• _THE TASK_:
Give the lines as a numbered list with blank lines omitted, starting with the line that contains "You are a GUI" and going on through the line that contains "Task: Click the".

• _LISTING_:
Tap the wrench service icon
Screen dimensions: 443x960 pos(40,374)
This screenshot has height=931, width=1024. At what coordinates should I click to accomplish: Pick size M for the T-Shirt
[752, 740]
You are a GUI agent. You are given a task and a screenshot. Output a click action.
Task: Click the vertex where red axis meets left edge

* * *

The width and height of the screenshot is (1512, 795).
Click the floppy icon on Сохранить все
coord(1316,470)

• _ANSWER IN FULL_:
1. You are a GUI agent. You are given a task and a screenshot. Output a click action.
2. Task: Click the vertex where red axis meets left edge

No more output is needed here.